• ACTION ITEM A
Decide whether each of the following statements agrees with the mTBI conference abstract, answering yes or no and quoting the exact words from the abstract that settle it. (i) The systematic review found 13 studies that examined nine diagnostic instruments. (ii) Some of the reviewed studies looked at historic mTBI, where a patient seeks care months or years after exposure. (iii) Each survey question was allowed up to ten iterations.
• ACTION ITEM B
Rewrite the part of the mTBI conference abstract that opens with the words containing "2012 HSR&D/QUERI National" and closes with "on diagnostic criteria.", putting "assessment tools" in place of "diagnostic instruments".
• ACTION ITEM C
Write the next part of the mTBI conference abstract, picking up after its last sentence.

• PASSAGE SHOWN
----------

2012 HSR&D/QUERI National Conference Abstract
1091 — Experts’ Uncertainty about Diagnostic Criteria for a Remote Mild Traumatic Brain Injury
Babcock-Parziale JL, Southern AZ VA Healthcare System; McKnight PE, George Mason Univeristy; Pape TL, Hines VAMC; High WM, Lexington VAMC;
A systematic review (1990 – 2011) of diagnostic studies for Mild Traumatic Brain Injury (mTBI) identified 13 studies examining the accuracy of nine diagnostic instruments. These studies examined instruments for acute mTBI; no studies investigated historic mTBI where a patient presents for care months or years after the mTBI exposure(s). The primary study aim was to determine whether a multidisciplinary panel of mTBI experts could reach consensus on diagnostic criteria.
We conducted an online Delphi survey with ten experts (5 VA, 5 non-VA) and 24 questions representing mTBI issues. The structured, interactive survey presented 14 diagnostic and 10 treatment preference questions. Questions were administered sequentially to experts blinded to each other’s identity. The process allowed participants to see how closely they responded to the other experts. Each question was allowed a maximum of eight iterations unless consensus occurred sooner. Experts provided written justifications for their final ratings for questions that lacked consensus.

----------

• AVAILABLE DATA
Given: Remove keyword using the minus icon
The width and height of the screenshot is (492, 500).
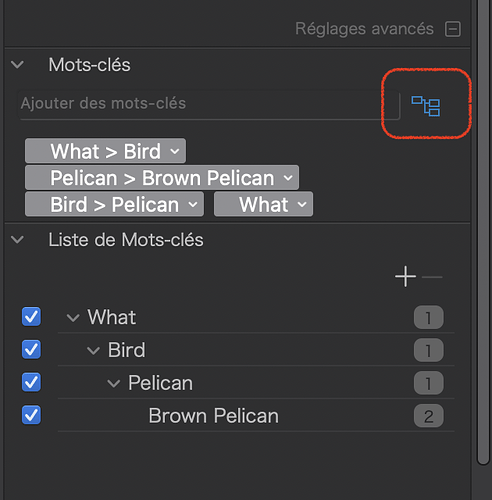Looking at the screenshot, I should pos(432,277).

----------

• ANSWER A
(i) Yes: "identified 13 studies examining the accuracy of nine diagnostic instruments"
(ii) No: "no studies investigated historic mTBI"
(iii) No: "Each question was allowed a maximum of eight iterations unless consensus occurred sooner"

• ANSWER B
2012 HSR&D/QUERI National Conference Abstract
1091 — Experts’ Uncertainty about Diagnostic Criteria for a Remote Mild Traumatic Brain Injury
Babcock-Parziale JL, Southern AZ VA Healthcare System; McKnight PE, George Mason Univeristy; Pape TL, Hines VAMC; High WM, Lexington VAMC;
A systematic review (1990 – 2011) of diagnostic studies for Mild Traumatic Brain Injury (mTBI) identified 13 studies examining the accuracy of nine assessment tools. These studies examined instruments for acute mTBI; no studies investigated historic mTBI where a patient presents for care months or years after the mTBI exposure(s). The primary study aim was to determine whether a multidisciplinary panel of mTBI experts could reach consensus on diagnostic criteria.

• ANSWER C
Experts converged on 8 of the 14 diagnostic questions but remained neutral on their importance. None of the ten treatment questions reached consensus. Fifty-percent endorsed loss of consciousness (LOC) and 30% endorsed alteration of consciousness (AOC) as sufficient to diagnose mTBI. Although these items reached consensus, some experts agreed that LOC and AOC were sufficient criteria while 40% remained undecided about the importance of these criteria. Only 10% agreed that it is possible to determine if confusion or poor memory for an event is due to mTBI or psychological reasons. All experts agreed that it is unlikely a person would not notice cognitive functioning changes several months after an mTBI.
Experts lacked consensus about diagnostic criteria for a historic mTBI and their uncertainty mimics that seen in the field and the literature. While the experts recognized the lack of certainty regarding the importance of the diagnostic criteria, they could not agree on treatments.
Experts’ opinions lack consensus and clinical certainty for diagnosing a historic mTBI. This uncertainty, combined with current variation in the implementation of VA’s mTBI screening and evaluation process, is likely to affect the diagnostic precision and accuracy.